— start of ROWS —

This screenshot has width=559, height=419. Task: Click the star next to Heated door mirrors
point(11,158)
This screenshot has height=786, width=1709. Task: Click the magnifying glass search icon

— end of ROWS —
— start of ROWS —

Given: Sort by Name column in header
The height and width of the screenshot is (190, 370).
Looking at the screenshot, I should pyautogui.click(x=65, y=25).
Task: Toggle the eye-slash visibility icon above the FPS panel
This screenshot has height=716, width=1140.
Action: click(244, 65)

— end of ROWS —
— start of ROWS —

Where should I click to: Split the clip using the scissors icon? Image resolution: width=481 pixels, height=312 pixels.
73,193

— end of ROWS —

» **EXERCISE BRIEF**: Copy the rows above word for word, starting at the line that contains "This screenshot has width=559, height=419." and ending after the line that contains "This screenshot has height=786, width=1709.".

» **WORKED SOLUTION**:
This screenshot has width=559, height=419. Task: Click the star next to Heated door mirrors
point(11,158)
This screenshot has height=786, width=1709. Task: Click the magnifying glass search icon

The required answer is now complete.